**What to work on**
Retype the entries exactly, starting with the line that contains "The width and height of the screenshot is (872, 372)." and going on through the line that contains "coord(588,410)", with both of those lines included.

** BEGIN Data supplied **

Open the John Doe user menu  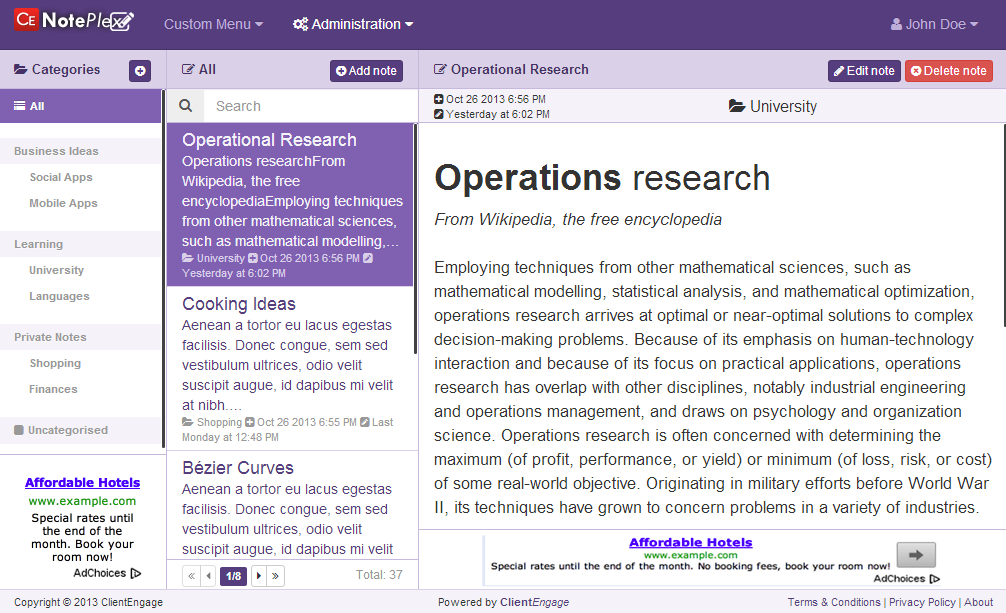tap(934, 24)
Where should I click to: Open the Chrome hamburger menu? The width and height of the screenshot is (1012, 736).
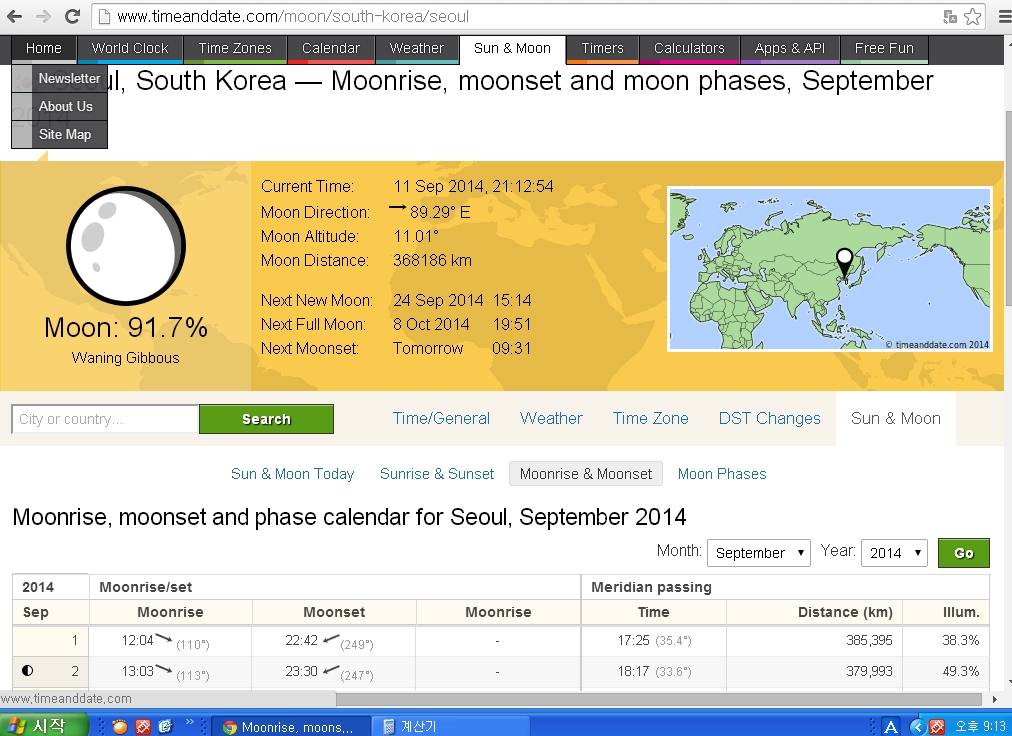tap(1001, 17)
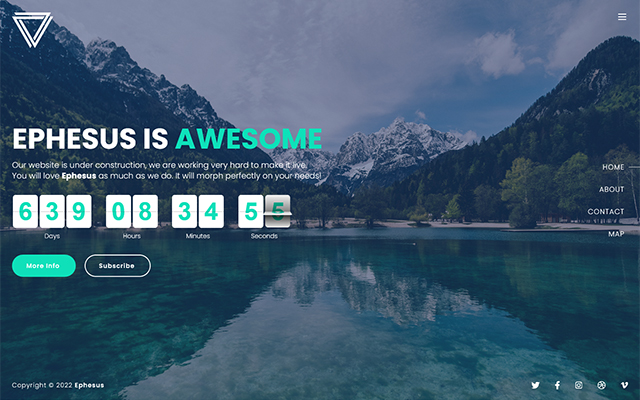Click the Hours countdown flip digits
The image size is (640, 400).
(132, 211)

** END Data supplied **
** BEGIN Data supplied **

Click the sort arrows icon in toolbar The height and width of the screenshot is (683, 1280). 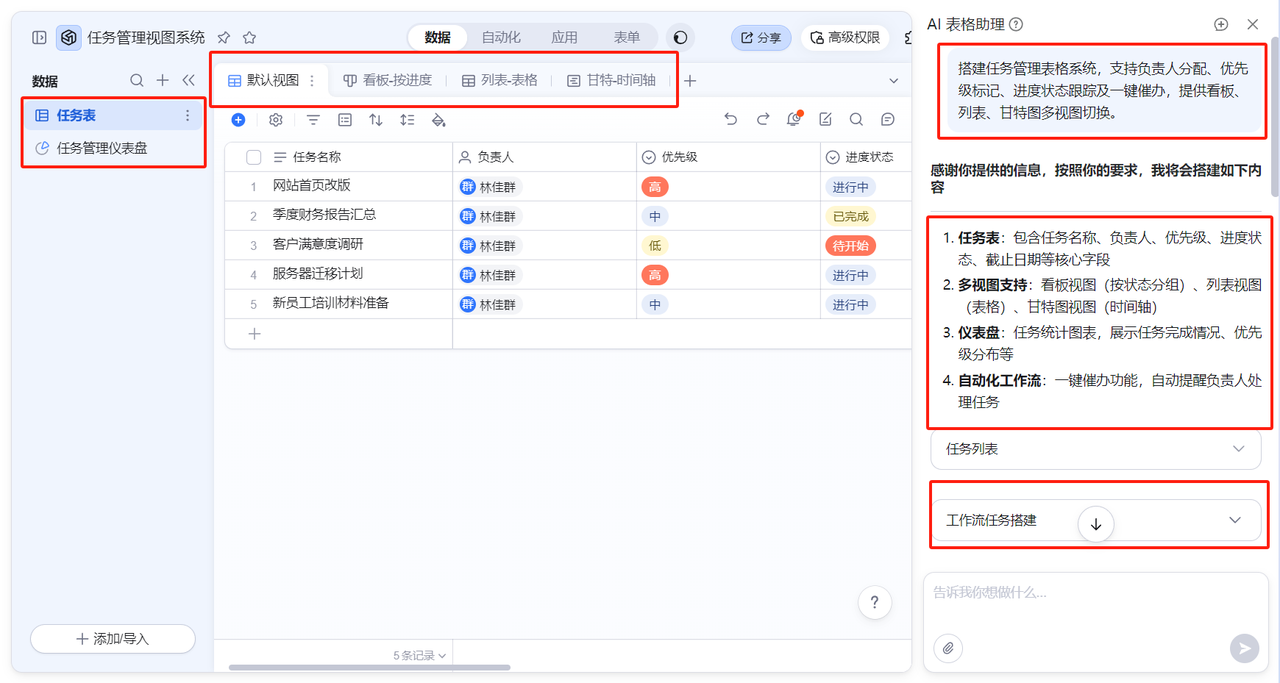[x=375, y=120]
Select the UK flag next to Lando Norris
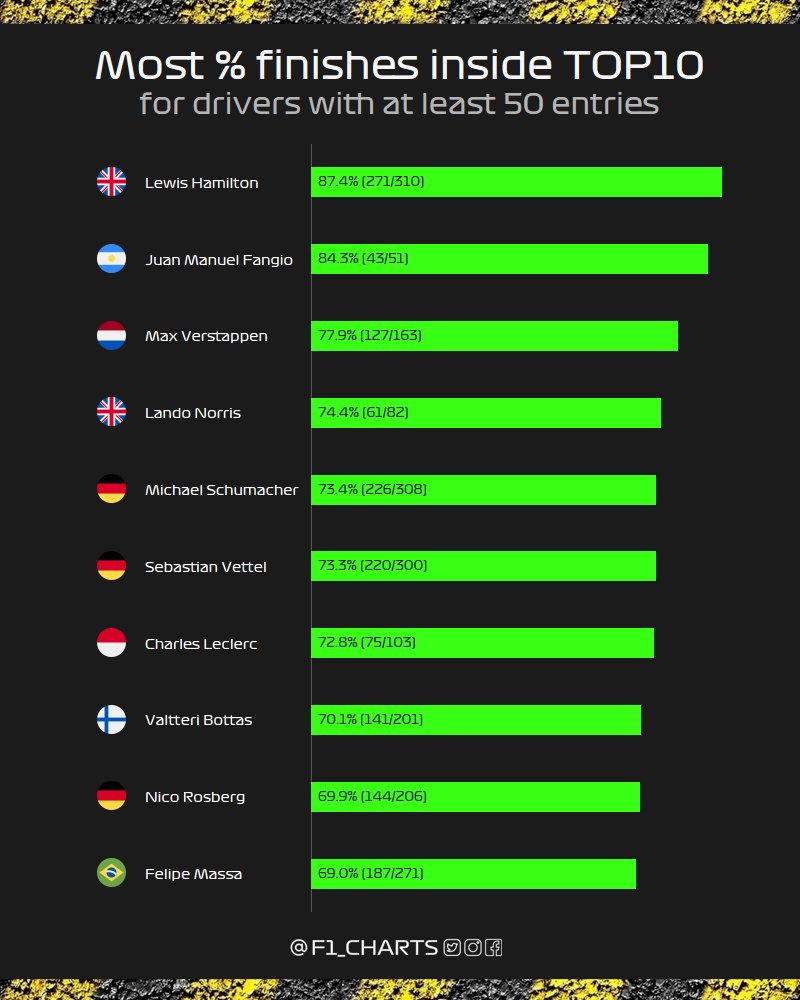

** END Data supplied **
** BEGIN Data supplied **

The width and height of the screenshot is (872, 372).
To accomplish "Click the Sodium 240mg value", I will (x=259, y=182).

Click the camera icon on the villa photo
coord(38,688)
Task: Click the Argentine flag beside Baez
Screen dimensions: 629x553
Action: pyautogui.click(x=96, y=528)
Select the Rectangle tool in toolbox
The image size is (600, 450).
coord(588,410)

** END Data supplied **

**Solved exercise**
The width and height of the screenshot is (872, 372).
To accomplish "Click the Sodium 240mg value", I will (x=259, y=182).

Click the camera icon on the villa photo
coord(38,688)
Task: Click the Argentine flag beside Baez
Screen dimensions: 629x553
Action: pyautogui.click(x=96, y=528)
Select the Rectangle tool in toolbox
The image size is (600, 450).
coord(588,410)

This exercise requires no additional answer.